China’s footprint on the global pharma landscape has been growing.
In December, Merck & Co. tapped China-based biotech Hansoh Pharma to license an investigational, preclinical, oral small molecule GLP-1 receptor agonist in a deal that could be worth up to $1.9 billion. The deal sparked headlines not only because it marked a move into the GLP-1 space for Merck, which is broadening its pipeline as Keytruda’s patent cliff looms. It’s also part of a bigger story about China’s rise as a potential innovative superpower in pharma.
Across the industry’s total clinical pipeline, at least one-fifth of development programs involve a Chinese company, according to data from Evaluate Pharma. In terms of clinical trials, China is No. 2 behind the United States.
But larger geopolitical forces could throw cold water onto these types of licensing deals — from the in-limbo Biosecure Act, which would require U.S. companies to sever contracts with some Chinese manufacturing and research organizations, to the impact of increased tariffs on manufacturing costs and Chinese-American relations.
As U.S.-based and multinational pharma companies look to leverage the cutting-edge technologies emerging from China, here are four key factors at play.
Bispecifics, CAR-T among China’s developmental strengths
Chinese companies are flexing their drug development muscles across technologies and disease states. Among them is bispecifics, as evidenced by ivonescimab, a drug discovered by China-based biotech Akeso that bested Keytruda in slowing lung cancer progression in results from a phase 3 trial released last year.
China-based companies are also strong in the CAR-T cell therapy space. A review of the industry’s CAR-T pipeline showed that more than 50% of the candidates were China-originated or China-partnered. Among those companies is CARsgen Therapeutics, which announced positive phase 2 data for its advanced stomach cancer treatment in December.
Chinese firms are also making waves in CRISPR gene-editing, thanks to companies like HuidaGene Therapeutics, which scored an IND from the FDA in November for the first CRISPR/Cas13 RNA-editing therapy in macular degeneration.
Other bustling areas of R&D in China include oncology, particularly antibody-drug conjugates, obesity, immunology, and cardiometabolic, said Alan Montgomery, partner and co-head of pharmaceuticals at law firm Herbert Smith Freehills.
Government funding is stronger than VC backing
Not only is there “a lot of interesting science being developed in China,” but the sector benefits from significant investment from the Chinese government, Montgomery said.

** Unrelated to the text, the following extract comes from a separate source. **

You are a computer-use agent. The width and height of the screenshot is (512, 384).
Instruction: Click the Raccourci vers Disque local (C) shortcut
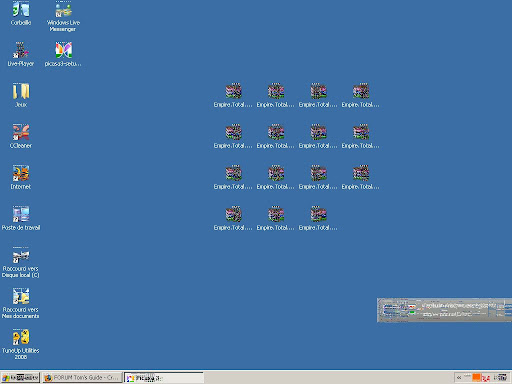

“It's been a deliberate strategy of theirs, particularly investing in R&D and technological innovation, so there's been a huge amount of capital being put into the space by the Chinese government,” he said, noting that the situation offers the Chinese pharma industry lower costs and faster turnarounds.
“Chinese companies have been able to scale up and push [into] clinical trials more quickly than other jurisdictions,” he said.
Unlike the U.S., venture capital funding is not the same in China, making licensing deals especially appealing to Chinese companies.
“They want to access liquidity, they want to access cash to push forward R&D programs,” he said.
Licensing deals are happening earlier
In 2022, Eli Lilly and Innovent Biologics were thrown bad news from the FDA, which rejected their China-developed cancer immunotherapy sintilimab. The key criticism was that the pair’s phase 3 clinical trial was conducted solely in China and was “not reflective of the diverse ethnic subgroups within the U.S. population,” the agency said. It recommended that the companies conduct an additional multiregional clinical trial.
Now, companies are seeking licensing deals earlier in the drug development process when they can craft a clinical trials plan more in line with the FDA’s requirements. The Merck-Hansoh deal is a recent case in point.
“Catching something at an earlier stage is more affordable, it allows you to take more bets [and] diversify a bit more, and it allows you to influence the development program and clinical trials,” Montgomery said.
Intensifying trade wars could complicate the picture
While tariffs and the Biosecure Act are top of mind in pharma, China’s export control regulations also restrict or prohibit exports of certain critical technologies, such as its ban on rare earth extraction and separation technologies.
“China has prohibited categories and restricted categories in terms of items that cannot be exported or can only be exported with a permit,” Montgomery said.
While Montgomery hasn’t seen these restrictions apply to the pharma industry more broadly, he said, “there’s a question as to whether the regulations might be extended to the export of other technologies, too.”
“I don’t think anybody knows the answers to these questions,” he said.